Heute gehört die Idee des "lebenden Kunstwerks" zum allgemeinen Kunstrepertoire, und fand zahlreiche mehr oder weniger überzeugende Nachahmer - von Abramovic bis zu Gilbert und Georges. Damals entwickelten sich Ulrichs Versuche, sich für eine Ausstellung einzureichen, zur Realsatire:

"Hier in Hannover hat man ja nur über mich gelacht. In Berlin haben sich dann richtig Leute, also ganz hoch im Kunstbetrieb angesiedelte Leute, darüber aufgeregt. Der hat sich dann einfallen lassen als Ablehnungsgrund: Timm Ulrichs habe sich nicht mit einem Anhängezettel eingeliefert, wie es zwingend vorgeschrieben sei bei Skulpturen und Bildern."

Die beiden großen Ausstellungen präsentieren Fotoserien, Videos, Modelle für den öffentlichen Raum, Installationen und Objekte aus 50 Jahren. Entdecken lässt sich so ein künstlerisches Multitalent mit schier unerschöpflichem Ideen- und Gedankenfundus: Im Sprengelmuseum sieht man ein Bild Timm Ulrichs als Blinden mit einem Schild um den Hals. Aufschrift: "Ich kann keine Kunst mehr sehen!"

In einer Fotoserie widmet er sich innbrünstig der Gestaltung von Hindernissen beim Pferdespringen, entdeckt Burgen, Tore, Häuser, wallende Geraniengärten. Fürsorglich gestaltet er für die Bundeswehr Möbel und Geschirr in Tarnfarben. Und er entwickelt die Arbeit "Schuss und Gegenschuss": Die zwei synchron laufenden Videos zeigen den Künstler auf dem Weg von seinem Atelier zum Sprengel Museum. Einmal filmt Ulrichs ihn mit einer Handkamera. Das andere Mal filmen Überwachungskameras:

"Also eine Kamera löst dann die andere ab, sobald man aus dem Blickfeld der einen herauskommt, nimmt einen die andere wieder gefangen. Das war mal ein Versuch zu sehen: 'Wie weit ist der öffentliche Bereich schon erfasst?'. Nun heißen diese Kameras ja euphemistisch 'Verkehrsüberwachungskameras'. Sie sind aber natürlich auch dafür gedacht, Zusammenrottungen, Volksaufstände, Demonstrationen zu beobachten, und daraus dann für die Polizei Maßnahmen nahezulegen."

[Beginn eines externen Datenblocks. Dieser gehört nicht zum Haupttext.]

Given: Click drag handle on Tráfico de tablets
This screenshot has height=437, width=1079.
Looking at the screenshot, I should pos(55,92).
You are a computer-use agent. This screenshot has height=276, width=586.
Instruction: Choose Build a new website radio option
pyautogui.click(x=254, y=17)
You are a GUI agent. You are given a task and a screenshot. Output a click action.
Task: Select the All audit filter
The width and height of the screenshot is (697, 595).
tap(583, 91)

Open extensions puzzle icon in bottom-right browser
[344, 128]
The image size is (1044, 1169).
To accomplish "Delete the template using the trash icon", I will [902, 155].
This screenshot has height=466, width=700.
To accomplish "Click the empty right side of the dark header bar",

Das Video entstand nicht heute - sondern 1993. Immer wieder erstaunt, wie früh Ulrichs bestimmte gesellschaftliche Probleme wahrnimmt, Fragen aufwirft und künstlerisch überzeugend verarbeitet. Dennoch ist der einstige Münsteraner Professor international kaum bekannt, selbst in einigen bundesdeutschen Anthologien fehlt sein Name. Er hätte eben, erklärt Ulrichs ironisch, nie ein "Erfolgsprodukt" geschaffen:

"Es ist mir eben auch kein Produkt gelungen, wie sagen wir mal einem Nagelkünstler, der den Nagel für sich entdeckt hat und bis heute Millionen Nägel verarbeitet hat, so als Fachidiot der eigenen Erfindung. Oder es gibt ja Leute, die machen Kopffüßler, und dann kennt man sie unter diesem Terminus. Und andere machen Fettecken. Und dann darf niemand anderes mit Fett und Filz arbeiten. Und ich habe immer wieder etwas Neues probiert. Ich geniere mich, mich zu wiederholen."

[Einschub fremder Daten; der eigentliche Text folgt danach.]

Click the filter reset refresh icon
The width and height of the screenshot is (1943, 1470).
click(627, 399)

Zum großen Glück und Vergnügen für Kunsthungrige. Sie sollten sich die Doppelausstellung nicht entgehen lassen, zumindest wenn sie von Kunst mehr erwarten, als ein "Erfolgsprodukt", hübsche Oberflächen oder berühmte Namen: Timm Ulrichs ver-rückter Blick auf unsere Gesellschaft schärft den Blick auf einen uns zurichtenden Alltag. Er lässt eingefahrene Gedankengänge ins Wanken geraten, und wirkt mit seinem intelligenten Bild- und Sprachwitz wie eine geistige Verjüngungskur.

Service:
Die Timm Ulrichs Doppelausstellung ist bis zum 13.2.2010 im Kunstverein und im Sprengel Museum in Hannover zu sehen.